» Consignes à suivre
Modifiez l'extrait sur les deux balances, s'il vous plaît : recopiez-le depuis « Apres tout ceci, l'épouse » jusqu'à « arc bien tendu. » inclus, en remplaçant « sagettes » par « flèches ».

» Extrait fourni

####

Apres tout ceci, l'épouse voyait comme deux balances posées près de la terre,
dont les sommités et cordelettes allaient jusques aux nuées.
Ces petits cercles pénétraient le ciel. En la première balance, il y avait un
poisson, dont les écailles étaient aigues comme des rasoirs : sa vue était comme
celle d'un basilic; sa bouche comme un alicor qui verse du venin; ses oreilles
comme des lames de fer. En l'autre balance, il y avait un animal dont la peau
était comme un caillou; il avait une grande bouche qui vomissait des flammes
ardentes.
Ses paupières étaient comme des glaives d'un fort acier; ses oreilles étaient si
dures qu'elles jetaient des sagettes acérées, comme un arc bien tendu.
Apres ceci, apparurent trois troupes de peuple en terre : la première était
petite, la deuxième moindre; la troisième très petite, auxquelles éclata une
voix du ciel, disant : O mes amis, je désire grandement le cœur de cet animal
admirable, s'il se trouvait quelqu'un qui me le présentât. Je désire aussi ,
avec très grande ferveur le sang de ce poisson, pourvu qu'il se trouvât un homme
qui me l'apportât.
Une voix de la troupe répondit, comme de la bouche de tous : Oyez, dit-elle, O
notre Créateur, comment nous pourrons vous présenter le cœur d’un si grand animal, dont la peau
est plus dure que les cailloux, Si nous voulons l’approcher, sa bouche nous
enflammera de ses feux. Si nous voyons ses yeux, nous serons outrés des
scintilles et sagettes qu’il envoie. Et si peut-être il y avait quelque
espérance d’avoir cet animal, on pourrait aussi prendre ce poisson, dont les
écailles, les ailes et les plumes sont plus aiguës que des pointes ; dont les
yeux éteignent notre vue ; dont la bouche épand en nous un venin mortifère.
Une voix répondit du ciel, disant : O mes amis ! Cet animal et ce poisson vous
semblent invincibles, mais en moi cela est facile.
Quiconque donc cherchera les voies pour abattre l’animal, je verserai du ciel la
sapience pour le faire et la force pour l’exécuter. Quiconque est disposé à
mourir pour moi, moi-même je me donnerai à lui en récompense.

####

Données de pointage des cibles
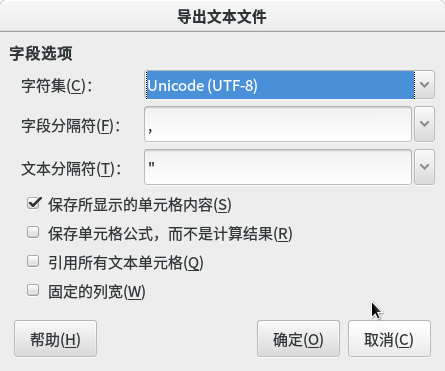445x371 pixels.
Task: Click the 字段选项 section heading
Action: pos(41,53)
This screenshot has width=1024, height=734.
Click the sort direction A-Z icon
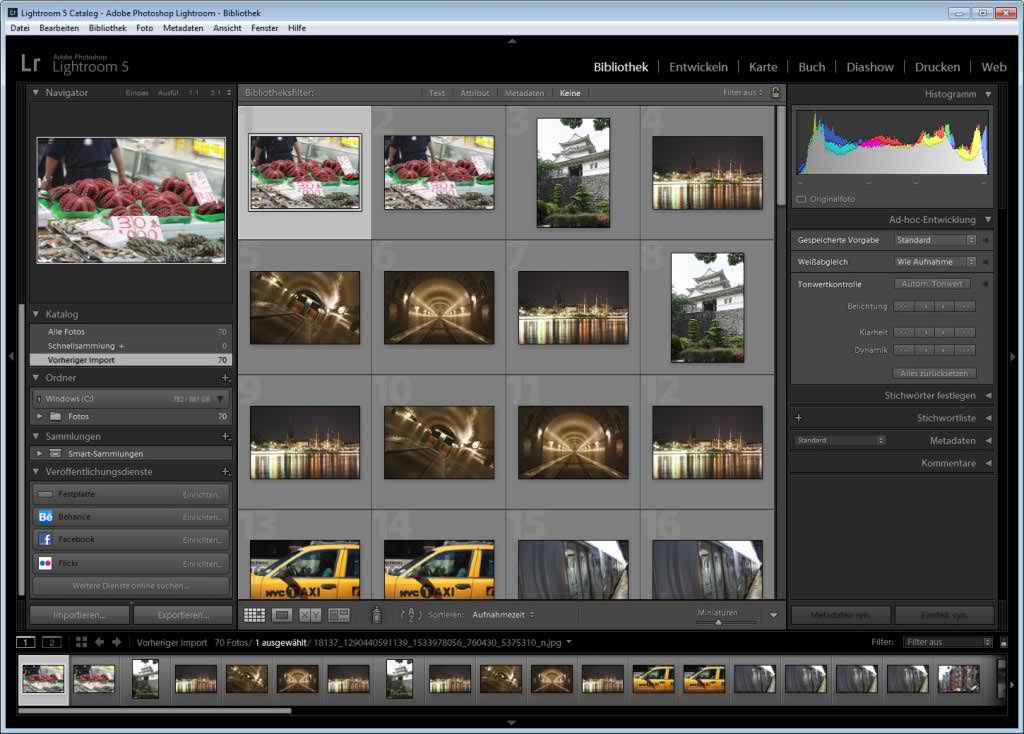(411, 615)
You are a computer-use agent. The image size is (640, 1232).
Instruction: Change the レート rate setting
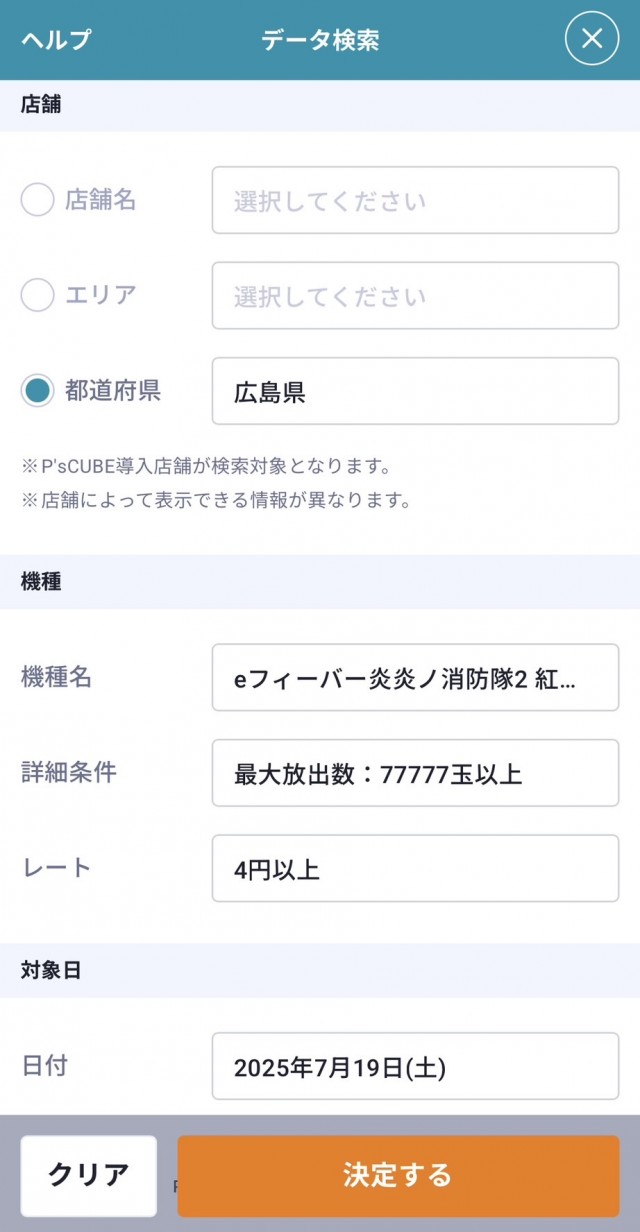pos(415,868)
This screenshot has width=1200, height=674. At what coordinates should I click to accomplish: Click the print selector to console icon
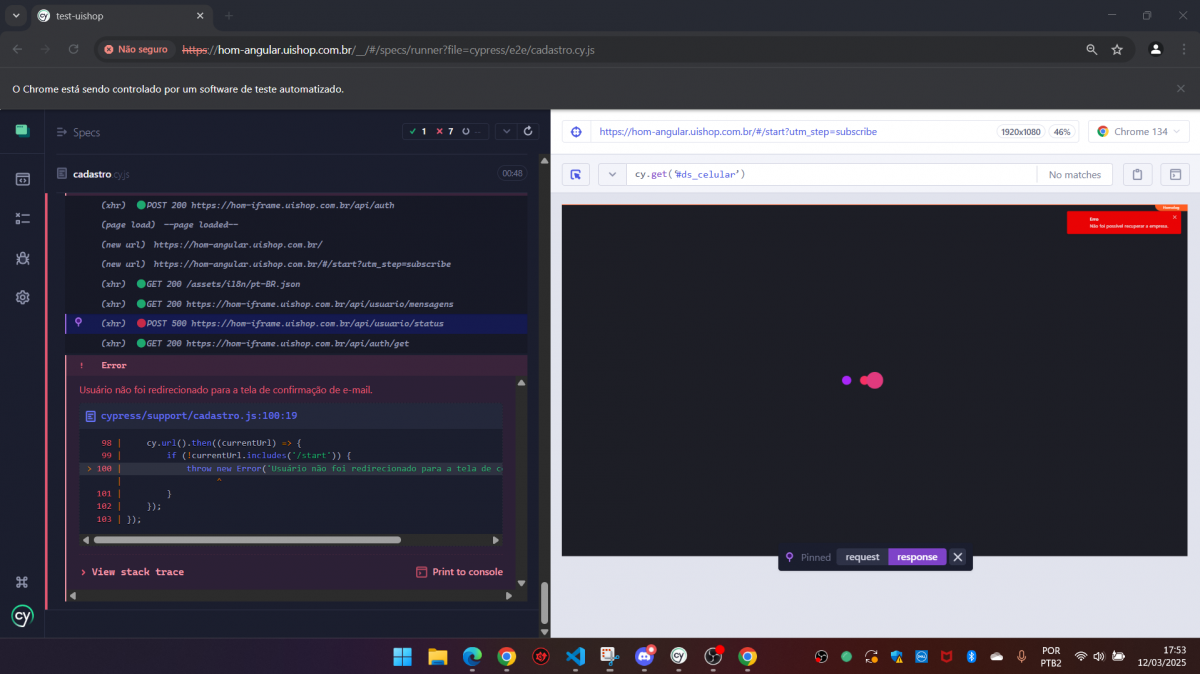(x=1175, y=174)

####

» Résultat ci-dessous
Apres tout ceci, l'épouse voyait comme deux balances posées près de la terre,
dont les sommités et cordelettes allaient jusques aux nuées.
Ces petits cercles pénétraient le ciel. En la première balance, il y avait un
poisson, dont les écailles étaient aigues comme des rasoirs : sa vue était comme
celle d'un basilic; sa bouche comme un alicor qui verse du venin; ses oreilles
comme des lames de fer. En l'autre balance, il y avait un animal dont la peau
était comme un caillou; il avait une grande bouche qui vomissait des flammes
ardentes.
Ses paupières étaient comme des glaives d'un fort acier; ses oreilles étaient si
dures qu'elles jetaient des flèches acérées, comme un arc bien tendu.